According to the above analysis, Equation (5) is valid for any value of k, and the height of each layer is close to 0, so it can be obtained that any point on the busbar satisfies the following condition:

$$\frac{\sin \alpha }{v}=C_1$$

(6)

where α is the angle between the tangent and the plumb at any point, °; v is the speed of the granular fertilizer at any point on the ASCD surface, and C₁ is a constant.

Because the granular fertilizer is subjected to complex forces in the FA, it is not easy to directly perform theoretical calculations. For ease of analysis, the friction between the granular fertilizer and the smooth ASCD surface and the interaction between the granular fertilizer are ignored. According to the law of conservation of energy, the speed of the granular fertilizer at any point on the ASCD surface satisfies the following:

$$v=\sqrt{2gy}$$

(7)

where g is the gravitational acceleration, m/s², and y is the vertical distance between the granular fertilizer and point O, m.

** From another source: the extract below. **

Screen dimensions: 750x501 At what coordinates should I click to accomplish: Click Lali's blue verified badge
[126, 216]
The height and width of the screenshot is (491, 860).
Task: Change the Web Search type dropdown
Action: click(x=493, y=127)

According to the geometric relationship in Figure 3, we can obtain the following:

$$\sin \alpha =\cos \beta =\frac{1}{\sec \beta }=\frac{1}{\sqrt{1+{\tan }^2\beta }}=\frac{1}{\sqrt{1+{\left(y^{\prime }\right)}^2}}$$

(8)

Combining Equations (6)–(8), the curve equation of the rapid downward movement of granular fertilizer can be obtained as:

$$y[1+{(y^{\prime })}^2]=C_1$$

(9)

According to Equation (9), we obtain the following:

$${(y^{\prime })}^2=\frac{C_1-y}{y}$$

(10)

That is

$$\frac{\mathrm{d}y}{\mathrm{d}x}=\sqrt{\frac{C_1-y}{y}}\triangleq \cot t$$

(11)

According to Equation (11), we can obtain:

$${\sin }^{2}t={\left(\frac{\sqrt{y}}{\sqrt{y+(C_1-y)}}\right)}^2=\frac{y}{C_1}$$

(12)

Then,

$$\mathrm{d}y=2C_1\sin t\cos t\mathrm{d}t$$

(13)

After that,

$$\mathrm{d}x=\tan t\mathrm{dy}=2C_1{\sin }^{2}t\mathrm{d}t=C_1\left(1-2\cos t\right)\mathrm{d}t$$

(14)

Integrating the above formula yields:

$$x=\frac{C_1}{2}\left(2t-\sin 2t\right)+C_2$$

(15)

where C₂ is a constant.

According to Figure 3, the busbar of the ASCD surface passes through the origin. Hence, C₂ = 0 at t = 0

Thus, Equation (13) is reduced to

$$x=\frac{C_1}{2}\left(2t-\sin 2t\right)$$

(16)

Let $R=\frac{C_1}{2}$, $\theta =2t$.

Then,

$$\{\begin{array}{c}x=R\left(\theta -\sin \theta \right)\\ y=R\left(1-\cos \theta \right)\end{array}$$

(17)

where θ is the radius of a circle of radius R in radians, rad.

According to reference [29], under the condition that the outer diameter and height of the coned disk designed above are unchanged, Bring x and y values into Equation (17), and the ASCD busbar equation with the angle between the tangent and the horizontal plane gradually decreases from the upper end to the lower end and is obtained via the MATLAB software as follows

$$\{\begin{array}{c}x=47.8\left(\theta -\sin \theta \right)\\ y=47.8\left(1-\cos \theta \right)\end{array}$$

(18)

2.3. Simulation Tests

To further verify the rationality and validity of the parameters of the optimized ASCD and to explore the internal reasons for the differences in fertility apparatus performance, the variation coefficient of inter-row fertilization amount consistency was used to investigate fertilization uniformity. The variation coefficients of fertilizing amount stability and intra-row fertilizing amount consistency were used to examine the stability of the FA. Numerical analyses on the effects of different ASCDs on fertility uniformity and stability were performed.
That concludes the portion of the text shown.